# Task brief
Retype the range from the line holding "Barbie Bride and Wed.. (619, 1033)" to the last line of the listing, inclusive, exactly as it appears and with nothing else.

# Dataset
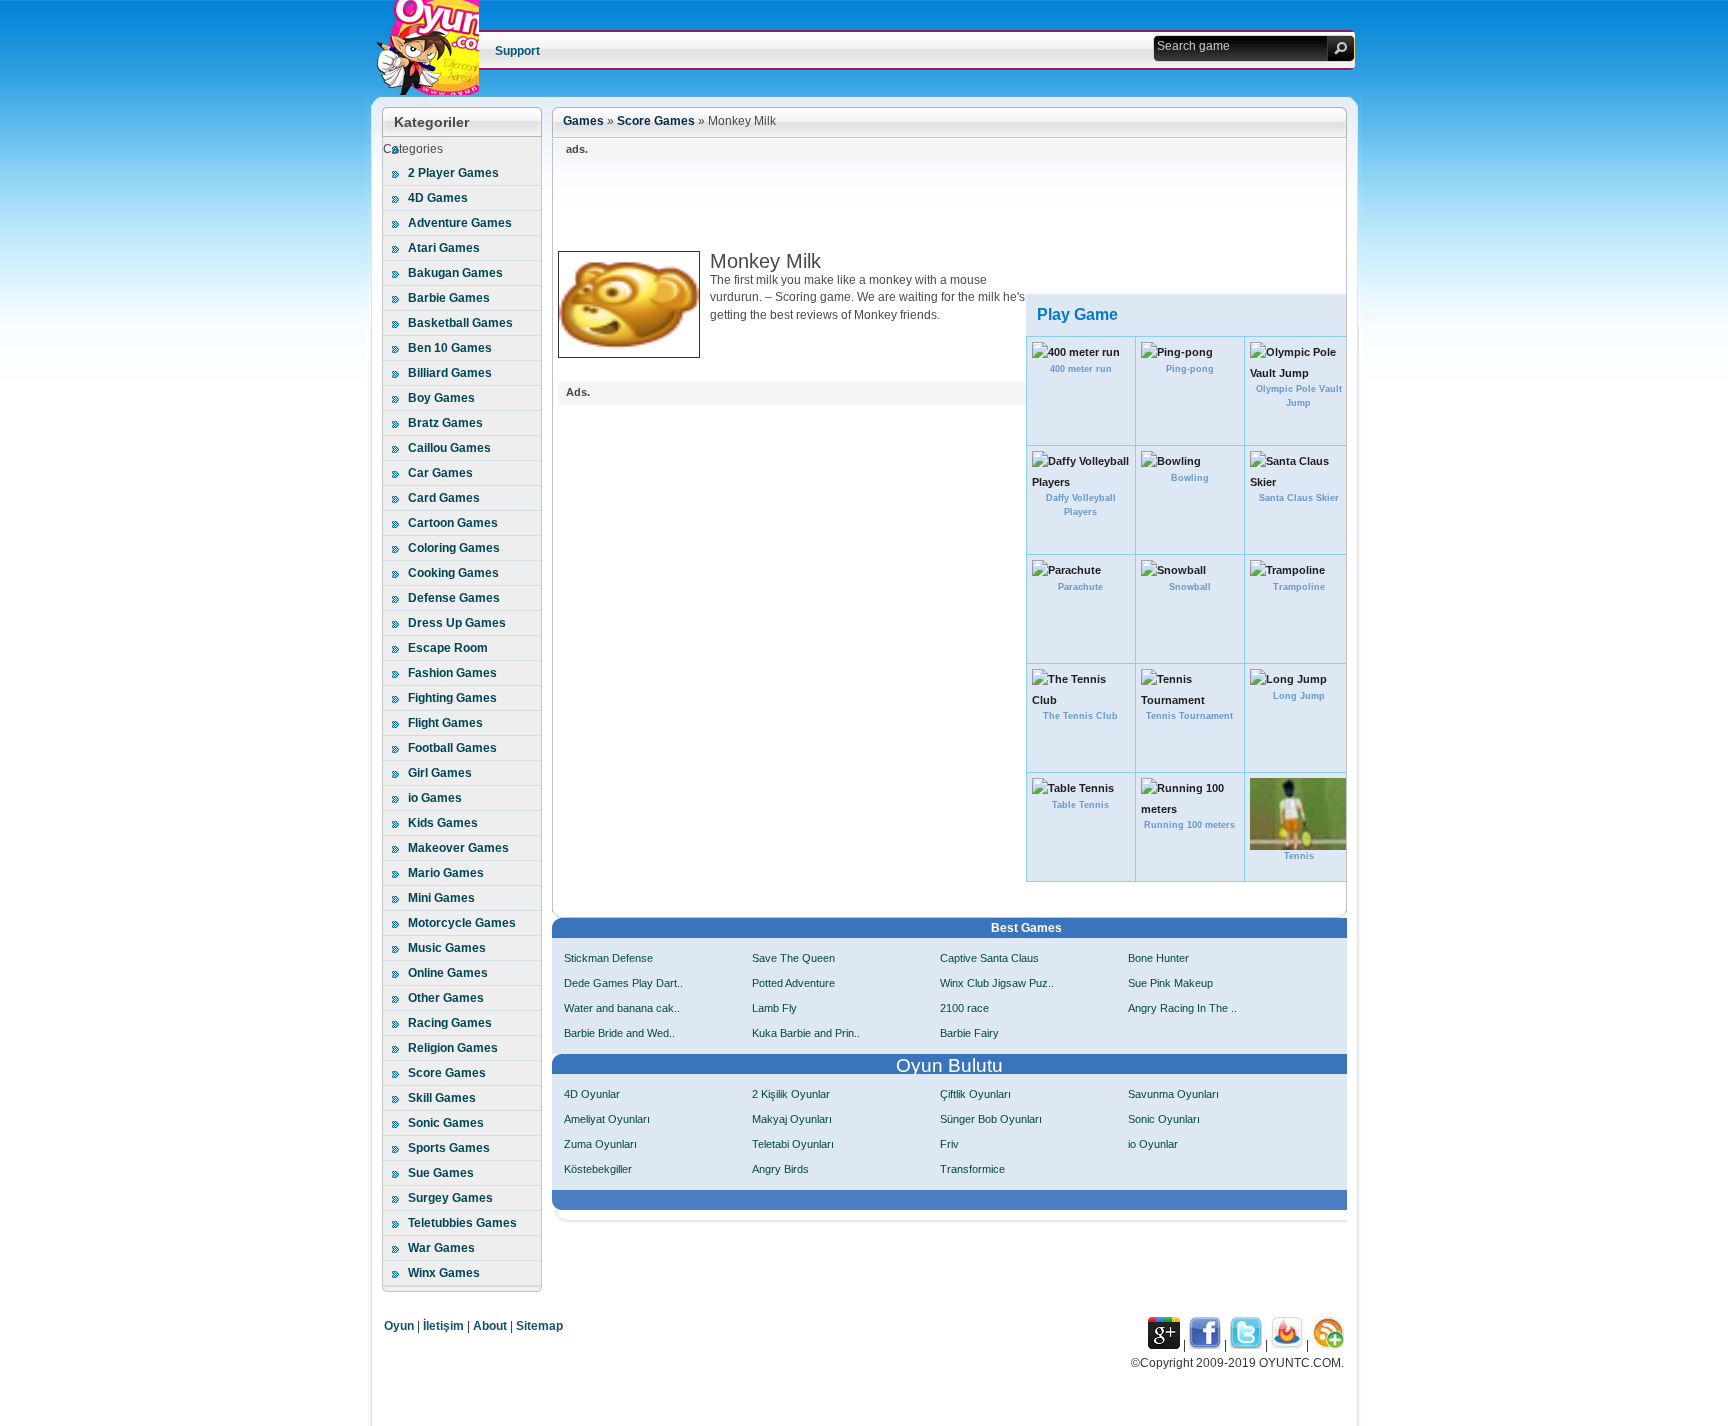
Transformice (972, 1169)
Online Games (448, 973)
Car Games (440, 473)
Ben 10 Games (450, 348)
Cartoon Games (453, 523)
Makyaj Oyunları (792, 1119)
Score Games (447, 1073)
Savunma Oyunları (1173, 1094)
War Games (441, 1248)
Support (517, 51)
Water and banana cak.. (622, 1008)
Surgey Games (450, 1198)
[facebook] (1205, 1345)
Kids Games (443, 823)
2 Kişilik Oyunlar (791, 1094)
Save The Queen (793, 958)
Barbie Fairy (969, 1033)
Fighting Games (452, 698)
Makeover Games (458, 848)
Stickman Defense (608, 958)
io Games (435, 798)
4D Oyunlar (592, 1094)
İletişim (443, 1326)
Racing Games (450, 1023)
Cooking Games (453, 573)
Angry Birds (780, 1169)
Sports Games (449, 1148)
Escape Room (448, 648)
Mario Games (446, 873)
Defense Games (454, 598)
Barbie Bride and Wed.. (619, 1033)
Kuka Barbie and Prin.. (806, 1033)
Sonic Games (446, 1123)
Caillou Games (449, 448)
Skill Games (442, 1098)
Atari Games (444, 248)
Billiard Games (450, 373)
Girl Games (440, 773)
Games (583, 121)
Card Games (444, 498)
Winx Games (444, 1273)
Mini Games (441, 898)
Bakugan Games (455, 273)
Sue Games (441, 1173)
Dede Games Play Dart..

# Answer to the problem
Barbie Bride and Wed.. (619, 1033)
Kuka Barbie and Prin.. (806, 1033)
Sonic Games (446, 1123)
Caillou Games (449, 448)
Skill Games (442, 1098)
Atari Games (444, 248)
Billiard Games (450, 373)
Girl Games (440, 773)
Games (583, 121)
Card Games (444, 498)
Winx Games (444, 1273)
Mini Games (441, 898)
Bakugan Games (455, 273)
Sue Games (441, 1173)
Dede Games Play Dart..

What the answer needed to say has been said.